• [WHAT TO WORK ON] From the line containing "County Services (481, 151)" to the final line of the entries, every line is to be reproduced exactly; no other line belongs in the output.

━━━ EXERCISE MATERIAL ━━━

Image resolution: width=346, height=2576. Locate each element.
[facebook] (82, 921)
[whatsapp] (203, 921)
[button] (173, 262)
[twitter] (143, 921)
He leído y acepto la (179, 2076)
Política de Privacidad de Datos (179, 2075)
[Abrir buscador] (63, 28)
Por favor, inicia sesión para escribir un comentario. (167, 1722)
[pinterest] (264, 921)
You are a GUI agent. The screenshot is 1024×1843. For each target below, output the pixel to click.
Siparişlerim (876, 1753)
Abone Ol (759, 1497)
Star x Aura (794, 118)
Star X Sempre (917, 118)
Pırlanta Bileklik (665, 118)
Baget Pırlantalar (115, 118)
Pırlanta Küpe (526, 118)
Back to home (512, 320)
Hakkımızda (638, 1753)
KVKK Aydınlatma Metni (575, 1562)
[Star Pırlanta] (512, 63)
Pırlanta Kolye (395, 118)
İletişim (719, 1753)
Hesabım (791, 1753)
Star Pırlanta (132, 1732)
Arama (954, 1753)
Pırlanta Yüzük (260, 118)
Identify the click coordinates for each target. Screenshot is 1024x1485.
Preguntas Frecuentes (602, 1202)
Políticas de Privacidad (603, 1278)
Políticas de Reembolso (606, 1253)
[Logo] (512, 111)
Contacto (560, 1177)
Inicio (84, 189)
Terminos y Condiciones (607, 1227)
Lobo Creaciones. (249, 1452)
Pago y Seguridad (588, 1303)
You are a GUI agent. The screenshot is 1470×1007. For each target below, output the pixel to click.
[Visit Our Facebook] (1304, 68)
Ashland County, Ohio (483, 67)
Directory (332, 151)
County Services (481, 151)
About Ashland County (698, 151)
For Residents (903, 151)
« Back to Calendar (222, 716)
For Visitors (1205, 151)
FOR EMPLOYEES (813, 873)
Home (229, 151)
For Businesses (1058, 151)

━━━

• [OUTPUT OF THE EXERCISE]
County Services (481, 151)
About Ashland County (698, 151)
For Residents (903, 151)
« Back to Calendar (222, 716)
For Visitors (1205, 151)
FOR EMPLOYEES (813, 873)
Home (229, 151)
For Businesses (1058, 151)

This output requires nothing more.